Почтительно, но настойчиво проводил Келецкий князя, позвал людей, стоящих за дверьми, и велел перенести ещё не затихшего есаула в людскую комнату на половине самого князя.

Туда же явился священник, причастил умирающего в знак отпущения грехов...

Затем все ушли из покоя, где на конике лежало вытянутое, уже начинающее холодеть тело Василия.

Утро, холодное и бледное, сквозь занесённое снегом окно глядело на это страшное, синее лицо, на распухшую шею трупа... Заперев двери, ведущие в общий коридор, Келецкий вышел через другую дверь в соседнюю комнату, миновал её и ряд других покоев, занятых Гагариным, снова очутился в длинном внутреннем коридоре и стукнул в дверь Анельци, которая ещё крепко спала в такой ранний час.

Обрадовалась экономка, увидя его, но тот сухо приказал:

   — Старуху, людскую стряпку побуди. Тёплой воды надо, мертвеца обмыть. Пусть нагреет. А сама принеси мне таз, кувшин с водою и губку в первую людскую; да, тихо чтобы всё делалось... И не слышал бы в доме никто ничего! Ну!..

Не успел он дойти до своей спальни, служившей и кабинетом, как уже преданная Анельця была одета, разбудила старуху, приказала греть воду, а сама побежала с кувшином и тазом куда указал ей Келецкий.

Оба они сошлись в людской, обращённой теперь в покойницкую.

   — Тут лежит один казак... Помер скоропостижно! — предупредил женщину иезуит, чтобы та не испугалась от неожиданности. — Вот он...

Ахнула Анельця, и даже вода пролилась из кувшина, который заплясал в трепещущих руках.

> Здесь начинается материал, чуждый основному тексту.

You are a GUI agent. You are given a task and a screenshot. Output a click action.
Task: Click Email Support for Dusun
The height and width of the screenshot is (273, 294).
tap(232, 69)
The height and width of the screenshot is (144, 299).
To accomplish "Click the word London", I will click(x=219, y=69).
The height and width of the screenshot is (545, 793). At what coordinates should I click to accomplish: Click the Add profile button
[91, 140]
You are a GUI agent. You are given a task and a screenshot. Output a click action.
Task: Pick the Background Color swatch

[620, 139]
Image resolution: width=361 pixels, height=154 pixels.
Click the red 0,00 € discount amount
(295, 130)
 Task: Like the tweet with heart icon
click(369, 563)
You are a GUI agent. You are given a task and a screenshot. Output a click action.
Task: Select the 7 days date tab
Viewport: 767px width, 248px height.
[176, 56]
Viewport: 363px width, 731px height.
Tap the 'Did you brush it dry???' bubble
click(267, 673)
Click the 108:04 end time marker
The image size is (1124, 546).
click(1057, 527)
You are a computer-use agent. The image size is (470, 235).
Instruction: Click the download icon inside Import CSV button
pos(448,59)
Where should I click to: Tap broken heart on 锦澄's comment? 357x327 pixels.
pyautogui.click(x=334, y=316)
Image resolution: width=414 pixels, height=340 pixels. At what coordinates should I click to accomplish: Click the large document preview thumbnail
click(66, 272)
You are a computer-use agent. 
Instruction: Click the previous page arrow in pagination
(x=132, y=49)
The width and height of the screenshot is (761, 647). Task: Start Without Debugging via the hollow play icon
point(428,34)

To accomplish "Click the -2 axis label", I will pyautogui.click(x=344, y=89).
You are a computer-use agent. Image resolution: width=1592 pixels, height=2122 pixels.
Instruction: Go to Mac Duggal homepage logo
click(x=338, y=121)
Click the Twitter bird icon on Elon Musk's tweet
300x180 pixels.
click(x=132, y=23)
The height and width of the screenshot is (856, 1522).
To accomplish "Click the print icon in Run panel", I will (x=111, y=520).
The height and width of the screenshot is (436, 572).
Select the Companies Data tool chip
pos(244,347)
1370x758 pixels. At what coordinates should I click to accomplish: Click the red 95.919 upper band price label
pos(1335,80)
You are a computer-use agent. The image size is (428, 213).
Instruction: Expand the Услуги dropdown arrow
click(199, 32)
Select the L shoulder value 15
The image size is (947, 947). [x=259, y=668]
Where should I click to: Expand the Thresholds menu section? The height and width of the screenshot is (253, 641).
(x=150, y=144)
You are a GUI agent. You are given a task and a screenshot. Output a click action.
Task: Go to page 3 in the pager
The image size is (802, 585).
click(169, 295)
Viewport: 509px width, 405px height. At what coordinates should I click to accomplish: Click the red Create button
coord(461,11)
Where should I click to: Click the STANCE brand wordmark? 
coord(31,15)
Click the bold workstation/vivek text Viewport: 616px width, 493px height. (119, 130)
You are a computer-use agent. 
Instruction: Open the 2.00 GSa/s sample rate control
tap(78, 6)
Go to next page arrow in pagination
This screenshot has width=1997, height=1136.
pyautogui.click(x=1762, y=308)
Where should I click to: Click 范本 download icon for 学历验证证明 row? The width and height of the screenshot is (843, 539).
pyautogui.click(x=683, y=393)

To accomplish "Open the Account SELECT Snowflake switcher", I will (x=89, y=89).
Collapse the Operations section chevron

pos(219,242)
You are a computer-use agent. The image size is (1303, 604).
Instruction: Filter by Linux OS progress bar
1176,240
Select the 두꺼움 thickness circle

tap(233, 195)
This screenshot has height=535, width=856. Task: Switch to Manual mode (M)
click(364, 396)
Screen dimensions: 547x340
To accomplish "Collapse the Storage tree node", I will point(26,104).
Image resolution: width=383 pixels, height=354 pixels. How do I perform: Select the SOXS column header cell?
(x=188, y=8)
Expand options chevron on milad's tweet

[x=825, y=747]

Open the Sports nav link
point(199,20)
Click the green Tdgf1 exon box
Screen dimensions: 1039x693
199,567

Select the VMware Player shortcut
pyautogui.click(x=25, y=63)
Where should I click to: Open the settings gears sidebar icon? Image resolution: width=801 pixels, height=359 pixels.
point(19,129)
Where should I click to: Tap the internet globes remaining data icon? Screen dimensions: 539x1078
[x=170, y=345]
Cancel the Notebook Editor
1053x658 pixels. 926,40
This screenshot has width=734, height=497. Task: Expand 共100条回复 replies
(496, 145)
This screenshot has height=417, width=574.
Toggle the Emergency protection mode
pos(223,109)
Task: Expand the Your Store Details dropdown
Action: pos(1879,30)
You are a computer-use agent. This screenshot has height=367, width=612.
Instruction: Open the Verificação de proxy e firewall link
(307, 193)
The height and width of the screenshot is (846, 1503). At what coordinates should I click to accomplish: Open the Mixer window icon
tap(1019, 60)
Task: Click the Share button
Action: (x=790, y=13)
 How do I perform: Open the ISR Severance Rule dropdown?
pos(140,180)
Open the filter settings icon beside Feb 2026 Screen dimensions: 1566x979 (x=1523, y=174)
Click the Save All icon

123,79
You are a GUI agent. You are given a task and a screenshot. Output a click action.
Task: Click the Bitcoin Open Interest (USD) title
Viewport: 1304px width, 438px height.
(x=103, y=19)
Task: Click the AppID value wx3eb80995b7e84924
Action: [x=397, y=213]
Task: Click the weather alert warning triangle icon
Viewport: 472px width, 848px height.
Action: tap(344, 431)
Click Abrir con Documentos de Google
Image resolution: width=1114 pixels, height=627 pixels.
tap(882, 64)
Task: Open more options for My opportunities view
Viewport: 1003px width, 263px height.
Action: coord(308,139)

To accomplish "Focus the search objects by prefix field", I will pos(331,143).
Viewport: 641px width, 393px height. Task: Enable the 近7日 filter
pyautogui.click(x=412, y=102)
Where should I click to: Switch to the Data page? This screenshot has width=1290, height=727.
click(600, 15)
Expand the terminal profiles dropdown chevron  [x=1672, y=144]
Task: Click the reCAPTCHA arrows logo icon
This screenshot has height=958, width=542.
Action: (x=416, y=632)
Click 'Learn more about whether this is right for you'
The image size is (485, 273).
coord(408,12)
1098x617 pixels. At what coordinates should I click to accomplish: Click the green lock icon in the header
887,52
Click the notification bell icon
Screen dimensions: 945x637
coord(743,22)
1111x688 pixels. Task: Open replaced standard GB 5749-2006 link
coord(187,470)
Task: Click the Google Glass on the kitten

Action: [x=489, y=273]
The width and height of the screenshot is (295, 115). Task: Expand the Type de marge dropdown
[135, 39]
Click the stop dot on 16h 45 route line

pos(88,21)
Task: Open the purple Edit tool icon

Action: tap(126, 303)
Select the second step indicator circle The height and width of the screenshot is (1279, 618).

   — Ах, Матерь Божия! Удавленник!..

   — Ну, что тут распускаться!.. Ставь воду, ступай, принеси иголку покрепче и шёлку красного или розового... Какой у тебя найдётся...

Еле нашла дверь испуганная женщина. А Келецкий обратился к Гагарину, который в соседнем покое выжидал, пока уйдёт экономка.

   — Входите, ваше сиятельство... Теперь можно...

И, введя Гагарина, продолжал:

   — Всё готово, ваше сиятельство... Я прикрою только двери... Пожалуйте поближе...

Повернув ключ, Келецкий вернулся к конику, положил рядом на табурет свою ночную рубаху, принесённую им вместе с поношенным костюмом. Потом раскрыл небольшой футляр, оклеенный кожей, в котором оказался набор хирургических инструментов.

Светлый острый скальпель блеснул в руках Келецкого. Грудь и шея были обнажены у Василия, который, казалось, умер.

Но он ещё был жив. Только летаргическое оцепенение овладело им в тот миг, когда рубин остановился у него в горле, мешая дышать.